SQLite Review & Tuning

Audit and optimize SQLite usage in this project. Every recommendation must be backed by concrete evidence gathered from the live database — never guess when you can measure.

When to Use

•After adding or modifying tables, columns, or indexes
•After writing new queries or changing existing ones
•When investigating slow operations or large DB file sizes
•Before merging any PR that touches src/store/db/ or src/store/triage/
•Periodically as the dataset grows to catch regression

Databases in This Project

Database	Path pattern	Purpose
`findings.db`	`<store_root>/findings.db`	Star-schema store for scan results (runs, occurrences, secrets, rules, paths, roots)
`triage.sqlite`	`<store_root>/triage/triage.sqlite`	User triage decisions (occurrence_triage, secret_triage)

Key source files:

File	Role
`src/store/db/schema.rs`	DDL, pragmas, migrations
`src/store/db/writer.rs`	Write path, batching, transactions
`src/store/db/query.rs`	Read path, filtering, joins
`src/store/triage/schema.rs`	Triage DDL, pragmas
`src/store/triage/ops.rs`	Triage CRUD, upserts

Workflow

Phase 0 — Locate a Database

Find or create a database to work with. Prefer a real database from a test run over an empty one, since stats on empty tables are meaningless.

bash

# Find existing databases.
find . -name 'findings.db' -o -name 'triage.sqlite' 2>/dev/null

# If none exist, run the integration tests to generate one.
cargo test --test integration sqlite_persistence -- --nocapture 2>&1 | head -40

# Or create one by running the scanner briefly against a test fixture.

If no database is available, create a temporary in-memory one by executing the schema DDL and populating it with synthetic data so that EXPLAIN QUERY PLAN and page-count queries return meaningful results. Use the sqlite3 CLI:

bash

sqlite3 /tmp/scanner_review.db < <(cat <<'SQL'
-- Paste DDL from src/store/db/schema.rs, then INSERT synthetic rows.
SQL
)

Phase 1 — Collect Baseline Metrics

Connect to the database with sqlite3 and gather facts. Capture all of these before proposing any changes.

bash

sqlite3 <db_path> <<'SQL'
-- 1. Integrity check.
PRAGMA integrity_check;

-- 2. Confirm pragmas.
PRAGMA journal_mode;
PRAGMA synchronous;
PRAGMA foreign_keys;
PRAGMA cache_size;
PRAGMA page_size;
PRAGMA wal_checkpoint(PASSIVE);

-- 3. Schema version.
PRAGMA user_version;

-- 4. Table and index page counts (proxy for size).
SELECT name, type FROM sqlite_master WHERE type IN ('table','index') ORDER BY type, name;

-- 5. Per-table row counts and page estimates.
════════════════
What you are asked to do: Translate this sentence from the SQLite tuning guide into Spanish: "Prefer a real database from a test run over an empty one, since stats on empty tables are meaningless."

Information shown:
════════════════
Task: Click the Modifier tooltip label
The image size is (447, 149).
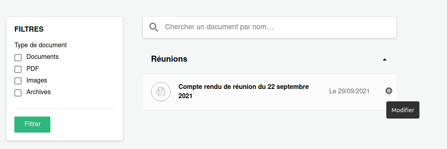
════════════════
Answer in full: Da preferencia a una base de datos real obtenida de una ejecución de pruebas frente a una vacía, ya que las estadísticas sobre tablas vacías carecen de sentido.